Gestionar varias casas rurales a la vez
Pasar de una casa a cuatro no multiplica el trabajo por cuatro: lo multiplica por bastante más. Aparecen problemas que con una sola propiedad sencillamente no existían, y casi todos tienen que ver con la coordinación, no con las reservas.
Lo que cambia al pasar de una casa a varias
Con una casa, tú eres el sistema: te acuerdas de quién llega, de si está limpia y de cuánto te deben. Con cuatro, tu memoria deja de ser fiable justo en el peor momento, que es el fin de semana largo de agosto en el que todo ocurre a la vez.
Los tres cuellos de botella que aparecen siempre son estos:
- El día de rotación. Un sábado de agosto puedes tener cuatro salidas y cuatro entradas. Entre las once y las cinco hay que preparar cuatro casas, y el orden importa.
- La gente. Ya no lo haces todo tú. Quien limpia necesita saber qué casa y cuándo, sin tener acceso a tus precios ni a tus cuentas.
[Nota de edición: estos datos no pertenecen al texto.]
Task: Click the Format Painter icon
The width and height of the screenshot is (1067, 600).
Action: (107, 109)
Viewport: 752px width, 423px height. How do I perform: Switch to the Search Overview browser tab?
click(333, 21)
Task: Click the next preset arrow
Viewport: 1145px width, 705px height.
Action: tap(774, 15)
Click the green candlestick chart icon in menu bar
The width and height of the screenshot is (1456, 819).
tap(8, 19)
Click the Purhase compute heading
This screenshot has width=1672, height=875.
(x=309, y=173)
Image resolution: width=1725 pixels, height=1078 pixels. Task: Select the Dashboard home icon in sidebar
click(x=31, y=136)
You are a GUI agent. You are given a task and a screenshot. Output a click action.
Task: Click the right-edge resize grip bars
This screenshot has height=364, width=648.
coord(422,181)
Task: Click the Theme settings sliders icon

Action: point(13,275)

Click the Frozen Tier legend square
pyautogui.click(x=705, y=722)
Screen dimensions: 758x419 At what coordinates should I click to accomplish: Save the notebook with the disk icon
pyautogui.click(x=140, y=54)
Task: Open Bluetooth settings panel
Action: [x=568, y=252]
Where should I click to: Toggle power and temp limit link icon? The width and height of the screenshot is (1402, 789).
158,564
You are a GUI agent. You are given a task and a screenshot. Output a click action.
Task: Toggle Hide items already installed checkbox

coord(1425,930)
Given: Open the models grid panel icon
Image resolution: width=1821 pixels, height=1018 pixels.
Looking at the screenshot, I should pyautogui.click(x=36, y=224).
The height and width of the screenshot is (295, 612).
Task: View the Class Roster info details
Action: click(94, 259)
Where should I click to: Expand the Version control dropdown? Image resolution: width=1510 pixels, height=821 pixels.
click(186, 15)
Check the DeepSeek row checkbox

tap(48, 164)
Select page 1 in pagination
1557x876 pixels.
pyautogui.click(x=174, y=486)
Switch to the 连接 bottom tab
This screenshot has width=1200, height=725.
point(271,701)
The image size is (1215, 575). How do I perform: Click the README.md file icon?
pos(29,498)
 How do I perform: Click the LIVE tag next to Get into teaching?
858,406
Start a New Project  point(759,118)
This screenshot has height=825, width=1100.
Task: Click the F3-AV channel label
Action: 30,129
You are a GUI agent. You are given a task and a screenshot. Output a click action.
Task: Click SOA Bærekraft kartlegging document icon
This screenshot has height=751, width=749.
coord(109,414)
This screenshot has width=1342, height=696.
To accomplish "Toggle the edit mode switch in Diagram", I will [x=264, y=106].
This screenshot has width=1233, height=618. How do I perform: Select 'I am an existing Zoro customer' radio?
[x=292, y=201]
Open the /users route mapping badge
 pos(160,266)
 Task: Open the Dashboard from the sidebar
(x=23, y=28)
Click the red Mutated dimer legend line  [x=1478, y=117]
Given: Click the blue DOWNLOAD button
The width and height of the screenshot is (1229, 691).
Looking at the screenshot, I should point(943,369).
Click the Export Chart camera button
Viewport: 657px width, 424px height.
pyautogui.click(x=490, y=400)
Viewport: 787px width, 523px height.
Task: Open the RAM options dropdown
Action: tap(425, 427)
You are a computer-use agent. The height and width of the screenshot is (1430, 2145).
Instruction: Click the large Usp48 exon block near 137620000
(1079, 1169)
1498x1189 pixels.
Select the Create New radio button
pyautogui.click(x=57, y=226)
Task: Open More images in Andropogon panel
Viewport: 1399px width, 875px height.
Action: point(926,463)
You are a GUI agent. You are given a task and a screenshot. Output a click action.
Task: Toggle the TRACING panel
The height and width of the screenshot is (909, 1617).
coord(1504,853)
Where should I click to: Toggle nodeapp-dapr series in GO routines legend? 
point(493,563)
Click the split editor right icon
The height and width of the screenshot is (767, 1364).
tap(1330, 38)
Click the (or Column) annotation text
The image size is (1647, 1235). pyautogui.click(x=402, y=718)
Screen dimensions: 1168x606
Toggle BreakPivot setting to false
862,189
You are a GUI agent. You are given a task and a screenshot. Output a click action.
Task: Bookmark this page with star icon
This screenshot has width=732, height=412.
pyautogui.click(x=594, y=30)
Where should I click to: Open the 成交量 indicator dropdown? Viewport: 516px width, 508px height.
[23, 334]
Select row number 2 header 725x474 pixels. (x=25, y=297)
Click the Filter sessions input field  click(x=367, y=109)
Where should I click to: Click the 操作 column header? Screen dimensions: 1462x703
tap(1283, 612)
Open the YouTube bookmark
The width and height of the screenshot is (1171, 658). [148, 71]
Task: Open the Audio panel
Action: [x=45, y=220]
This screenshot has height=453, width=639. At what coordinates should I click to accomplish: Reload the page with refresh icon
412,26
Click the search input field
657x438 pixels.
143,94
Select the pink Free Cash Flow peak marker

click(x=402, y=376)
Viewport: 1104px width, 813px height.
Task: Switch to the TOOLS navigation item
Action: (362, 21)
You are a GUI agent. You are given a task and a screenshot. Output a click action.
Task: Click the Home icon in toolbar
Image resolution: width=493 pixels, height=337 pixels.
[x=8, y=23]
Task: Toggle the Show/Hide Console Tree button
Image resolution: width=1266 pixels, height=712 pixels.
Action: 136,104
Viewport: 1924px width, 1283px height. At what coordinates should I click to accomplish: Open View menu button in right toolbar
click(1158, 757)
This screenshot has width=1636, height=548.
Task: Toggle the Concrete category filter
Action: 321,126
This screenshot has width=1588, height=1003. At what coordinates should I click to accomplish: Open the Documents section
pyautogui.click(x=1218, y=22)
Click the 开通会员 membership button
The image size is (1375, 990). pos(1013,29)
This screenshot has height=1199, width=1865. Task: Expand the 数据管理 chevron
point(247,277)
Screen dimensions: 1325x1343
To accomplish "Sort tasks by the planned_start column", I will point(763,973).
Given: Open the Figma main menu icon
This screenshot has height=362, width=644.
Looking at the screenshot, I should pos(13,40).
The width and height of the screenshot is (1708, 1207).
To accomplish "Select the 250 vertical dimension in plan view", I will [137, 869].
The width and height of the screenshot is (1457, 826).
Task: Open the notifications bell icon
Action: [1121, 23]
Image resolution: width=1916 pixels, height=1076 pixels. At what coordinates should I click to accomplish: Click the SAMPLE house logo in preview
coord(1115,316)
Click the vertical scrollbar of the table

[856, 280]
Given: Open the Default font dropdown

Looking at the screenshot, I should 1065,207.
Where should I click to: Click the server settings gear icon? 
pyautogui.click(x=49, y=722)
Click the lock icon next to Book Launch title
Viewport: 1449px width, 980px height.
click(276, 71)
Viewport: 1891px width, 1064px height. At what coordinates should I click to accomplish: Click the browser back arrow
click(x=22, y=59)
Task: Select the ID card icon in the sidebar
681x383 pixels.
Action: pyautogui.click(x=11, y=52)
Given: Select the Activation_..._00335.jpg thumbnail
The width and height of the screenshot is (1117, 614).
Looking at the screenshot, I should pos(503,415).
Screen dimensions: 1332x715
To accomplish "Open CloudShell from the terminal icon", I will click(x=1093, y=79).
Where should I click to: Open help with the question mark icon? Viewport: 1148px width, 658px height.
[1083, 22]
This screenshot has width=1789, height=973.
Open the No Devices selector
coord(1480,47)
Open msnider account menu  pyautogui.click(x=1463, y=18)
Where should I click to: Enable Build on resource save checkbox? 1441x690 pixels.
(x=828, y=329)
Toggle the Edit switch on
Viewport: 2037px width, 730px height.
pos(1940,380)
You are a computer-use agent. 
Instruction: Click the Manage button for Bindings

- El dinero por propiedad. Sabes lo que factura el negocio, pero no cuál de las cuatro casas te está manteniendo a las otras tres.
Coordinar las limpiezas entre salida y entrada
La limpieza es donde más se nota el salto de escala, porque es la única tarea que depende de dos reservas a la vez: la que se va y la que llega.
Lo que funciona es dejar de tratarla como algo que se recuerda y convertirla en algo que se programa solo: al crear una reserva, se genera el turno de limpieza del día de salida. Así la tarea nace a la vez que la estancia y no depende de que nadie se acuerde en agosto.
A partir de ahí sólo hay que asignar a cada persona sus turnos y seguir el estado —pendiente, en marcha, terminada—. Los días de rotación fuerte, esa lista es la hoja de ruta de la mañana: se ve qué casas faltan y a quién le toca cada una.
Dar acceso al equipo sin abrir las cuentas
Cuando alguien más entra a gestionar, la reacción natural es compartir tu usuario. Es mala idea por dos motivos: esa persona ve tus precios, tus informes y los datos personales de todos los huéspedes; y cuando algo cambia, no hay forma de saber quién lo hizo.
Con dos roles se cubre prácticamente cualquier alojamiento rural:
- Gestor: trabaja con reservas, limpiezas, personal y huéspedes. Es el día a día.
- Administrador: además, configuración de la empresa, alta de usuarios y facturación.
En Rural Go esos permisos se comprueban en el servidor, no sólo ocultando botones: un gestor no puede crear usuarios ni cambiar la configuración aunque intente saltarse la interfaz. Y si desactivas a alguien, su sesión se cierra en cuestión de minutos sin esperar a que cierre el navegador.
Saber qué casa renta de verdad
Con varias propiedades, el total del negocio esconde más de lo que enseña. Dos casas que facturan lo mismo pueden ser negocios muy distintos si una está ocupada el doble de noches a mitad de precio.
Los tres números que conviene mirar por propiedad, y no sólo en global, son:
- Ocupación: noches vendidas entre noches disponibles. Dice si el precio está bien puesto.
- Ingresos: lo facturado, excluyendo canceladas.
- Ticket medio: ingresos entre número de reservas. Distingue muchas estancias baratas de pocas caras.
Cruzados con el canal de captación, suelen dar alguna sorpresa: la casa que parecía la peor a veces es la que mejor ocupación tiene en temporada baja, y el portal que trae más reservas no siempre es el que más margen deja.
Bloqueos y uso propio
Un detalle pequeño que da problemas en cuanto hay varias casas: los periodos en que una propiedad no está disponible pero tampoco está reservada. Obras, una caldera que hay que cambiar, la semana que la familia usa la casa del pueblo.
Si eso vive en tu cabeza o en un post-it, antes o después alguien vende esas fechas. Registrarlo como un bloqueo con su motivo hace que cuente como ocupado a todos los efectos: aparece en el calendario y el sistema impide reservar encima, exactamente igual que si hubiera un huésped.